WHAT IS NEEDED:
Where "photo" appears in a line of the entries below, that line should be copied.

(Records excerpted from a collection)
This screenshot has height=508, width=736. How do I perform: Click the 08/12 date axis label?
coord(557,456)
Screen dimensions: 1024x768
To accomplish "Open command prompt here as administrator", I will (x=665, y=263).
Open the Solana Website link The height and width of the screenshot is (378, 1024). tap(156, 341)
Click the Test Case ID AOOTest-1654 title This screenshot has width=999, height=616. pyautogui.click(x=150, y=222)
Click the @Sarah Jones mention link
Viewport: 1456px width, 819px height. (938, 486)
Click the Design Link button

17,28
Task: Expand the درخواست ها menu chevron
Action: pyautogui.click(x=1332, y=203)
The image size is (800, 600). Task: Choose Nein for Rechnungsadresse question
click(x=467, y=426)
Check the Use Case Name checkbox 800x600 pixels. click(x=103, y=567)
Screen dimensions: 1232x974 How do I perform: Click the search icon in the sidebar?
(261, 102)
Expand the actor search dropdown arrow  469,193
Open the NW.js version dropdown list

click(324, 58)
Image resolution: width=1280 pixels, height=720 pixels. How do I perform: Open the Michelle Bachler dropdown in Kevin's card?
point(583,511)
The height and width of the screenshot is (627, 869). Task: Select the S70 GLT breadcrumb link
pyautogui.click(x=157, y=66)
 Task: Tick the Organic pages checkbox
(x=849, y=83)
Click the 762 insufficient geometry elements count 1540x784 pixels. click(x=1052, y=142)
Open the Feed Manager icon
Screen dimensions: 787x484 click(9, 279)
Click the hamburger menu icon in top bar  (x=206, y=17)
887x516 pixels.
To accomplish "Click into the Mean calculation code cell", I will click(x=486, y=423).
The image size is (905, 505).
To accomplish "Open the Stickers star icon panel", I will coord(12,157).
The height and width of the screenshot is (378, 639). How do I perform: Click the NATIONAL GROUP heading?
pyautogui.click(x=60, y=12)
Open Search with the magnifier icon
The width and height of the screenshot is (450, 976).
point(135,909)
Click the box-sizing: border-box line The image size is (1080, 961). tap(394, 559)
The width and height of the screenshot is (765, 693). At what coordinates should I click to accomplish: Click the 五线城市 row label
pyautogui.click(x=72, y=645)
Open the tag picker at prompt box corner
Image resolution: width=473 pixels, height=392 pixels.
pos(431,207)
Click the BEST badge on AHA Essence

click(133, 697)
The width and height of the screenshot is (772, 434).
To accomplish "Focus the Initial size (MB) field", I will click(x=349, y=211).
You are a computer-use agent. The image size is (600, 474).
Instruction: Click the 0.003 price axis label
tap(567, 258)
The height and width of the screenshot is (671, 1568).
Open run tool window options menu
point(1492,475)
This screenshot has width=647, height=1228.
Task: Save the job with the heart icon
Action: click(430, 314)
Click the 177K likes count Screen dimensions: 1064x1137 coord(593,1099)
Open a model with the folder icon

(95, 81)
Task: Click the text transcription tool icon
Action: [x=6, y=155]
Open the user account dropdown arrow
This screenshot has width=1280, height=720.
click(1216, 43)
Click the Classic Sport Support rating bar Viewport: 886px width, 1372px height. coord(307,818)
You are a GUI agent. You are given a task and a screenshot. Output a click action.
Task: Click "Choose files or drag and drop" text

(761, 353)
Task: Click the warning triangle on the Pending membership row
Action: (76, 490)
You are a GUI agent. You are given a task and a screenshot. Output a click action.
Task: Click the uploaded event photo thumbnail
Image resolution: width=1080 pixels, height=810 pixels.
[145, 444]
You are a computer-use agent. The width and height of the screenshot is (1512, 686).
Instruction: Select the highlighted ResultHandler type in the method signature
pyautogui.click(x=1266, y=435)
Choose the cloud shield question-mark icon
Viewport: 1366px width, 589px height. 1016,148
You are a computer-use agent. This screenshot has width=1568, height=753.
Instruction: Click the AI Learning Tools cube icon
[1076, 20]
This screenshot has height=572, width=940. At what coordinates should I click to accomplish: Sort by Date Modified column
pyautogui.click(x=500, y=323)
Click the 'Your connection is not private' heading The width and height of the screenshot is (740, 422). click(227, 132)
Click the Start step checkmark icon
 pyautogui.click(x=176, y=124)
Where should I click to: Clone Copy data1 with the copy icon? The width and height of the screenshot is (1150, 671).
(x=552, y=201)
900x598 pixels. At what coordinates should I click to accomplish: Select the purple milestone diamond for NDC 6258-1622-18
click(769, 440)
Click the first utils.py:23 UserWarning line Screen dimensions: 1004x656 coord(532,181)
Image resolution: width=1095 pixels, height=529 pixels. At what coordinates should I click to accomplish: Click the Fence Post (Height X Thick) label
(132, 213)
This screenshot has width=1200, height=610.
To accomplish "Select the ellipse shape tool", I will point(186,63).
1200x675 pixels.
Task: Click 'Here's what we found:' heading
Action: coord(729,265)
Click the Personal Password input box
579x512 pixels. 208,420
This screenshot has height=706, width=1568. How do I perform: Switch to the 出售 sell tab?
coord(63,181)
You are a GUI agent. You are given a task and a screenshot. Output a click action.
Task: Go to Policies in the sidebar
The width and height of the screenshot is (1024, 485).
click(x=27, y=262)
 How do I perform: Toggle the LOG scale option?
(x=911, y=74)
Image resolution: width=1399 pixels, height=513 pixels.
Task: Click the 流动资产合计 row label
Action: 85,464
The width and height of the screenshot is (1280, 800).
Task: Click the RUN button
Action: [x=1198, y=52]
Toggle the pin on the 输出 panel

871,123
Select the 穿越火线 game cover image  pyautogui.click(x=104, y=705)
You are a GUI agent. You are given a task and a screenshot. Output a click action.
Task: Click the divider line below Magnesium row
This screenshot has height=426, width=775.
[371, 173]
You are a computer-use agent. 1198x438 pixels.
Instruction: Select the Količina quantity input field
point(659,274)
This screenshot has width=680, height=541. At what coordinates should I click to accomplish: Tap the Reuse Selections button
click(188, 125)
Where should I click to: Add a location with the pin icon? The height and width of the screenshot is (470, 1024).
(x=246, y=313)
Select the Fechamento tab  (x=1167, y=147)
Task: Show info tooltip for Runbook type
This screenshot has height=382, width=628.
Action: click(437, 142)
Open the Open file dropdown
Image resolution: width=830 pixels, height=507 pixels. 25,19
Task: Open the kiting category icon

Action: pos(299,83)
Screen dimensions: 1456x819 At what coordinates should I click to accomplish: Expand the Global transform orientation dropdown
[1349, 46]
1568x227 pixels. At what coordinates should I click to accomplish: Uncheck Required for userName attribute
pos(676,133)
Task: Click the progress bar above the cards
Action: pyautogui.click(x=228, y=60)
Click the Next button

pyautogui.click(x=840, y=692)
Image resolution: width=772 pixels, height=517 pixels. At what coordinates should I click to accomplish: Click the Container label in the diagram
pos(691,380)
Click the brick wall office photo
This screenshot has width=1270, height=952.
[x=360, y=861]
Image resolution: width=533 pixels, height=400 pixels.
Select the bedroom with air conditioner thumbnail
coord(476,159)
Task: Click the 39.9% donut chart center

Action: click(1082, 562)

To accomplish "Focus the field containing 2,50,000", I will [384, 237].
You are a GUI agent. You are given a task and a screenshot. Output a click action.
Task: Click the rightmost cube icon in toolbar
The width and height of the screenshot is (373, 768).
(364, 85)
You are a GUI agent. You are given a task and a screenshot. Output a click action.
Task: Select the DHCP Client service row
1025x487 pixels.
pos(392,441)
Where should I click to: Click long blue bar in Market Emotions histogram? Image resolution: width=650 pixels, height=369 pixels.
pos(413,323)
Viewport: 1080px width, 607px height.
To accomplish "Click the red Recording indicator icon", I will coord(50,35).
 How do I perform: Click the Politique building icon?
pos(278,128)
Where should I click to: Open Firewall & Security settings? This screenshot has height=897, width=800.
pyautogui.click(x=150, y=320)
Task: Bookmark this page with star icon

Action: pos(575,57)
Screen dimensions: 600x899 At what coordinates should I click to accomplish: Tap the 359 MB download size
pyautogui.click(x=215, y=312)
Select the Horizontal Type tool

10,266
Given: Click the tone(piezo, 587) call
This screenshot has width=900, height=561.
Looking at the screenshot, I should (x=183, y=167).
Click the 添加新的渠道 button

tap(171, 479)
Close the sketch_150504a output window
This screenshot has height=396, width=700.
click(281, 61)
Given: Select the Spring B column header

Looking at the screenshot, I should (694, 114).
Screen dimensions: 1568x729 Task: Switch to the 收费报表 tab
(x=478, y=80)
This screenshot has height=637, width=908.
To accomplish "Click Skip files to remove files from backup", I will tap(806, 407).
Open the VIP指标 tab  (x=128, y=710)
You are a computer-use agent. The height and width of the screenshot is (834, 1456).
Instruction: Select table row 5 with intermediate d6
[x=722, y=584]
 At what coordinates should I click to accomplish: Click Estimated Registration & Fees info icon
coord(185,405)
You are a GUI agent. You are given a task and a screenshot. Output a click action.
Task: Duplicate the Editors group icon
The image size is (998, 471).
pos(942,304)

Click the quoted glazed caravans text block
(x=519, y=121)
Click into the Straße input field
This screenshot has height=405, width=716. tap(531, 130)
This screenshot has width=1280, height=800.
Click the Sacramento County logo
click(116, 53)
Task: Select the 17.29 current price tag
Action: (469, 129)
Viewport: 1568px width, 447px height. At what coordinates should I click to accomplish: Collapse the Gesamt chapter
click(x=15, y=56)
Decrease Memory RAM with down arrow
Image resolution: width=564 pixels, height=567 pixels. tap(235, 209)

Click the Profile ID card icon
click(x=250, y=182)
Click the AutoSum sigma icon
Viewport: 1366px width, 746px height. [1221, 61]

ANSWER SPACE:
Task: Click the uploaded event photo thumbnail
Click the brick wall office photo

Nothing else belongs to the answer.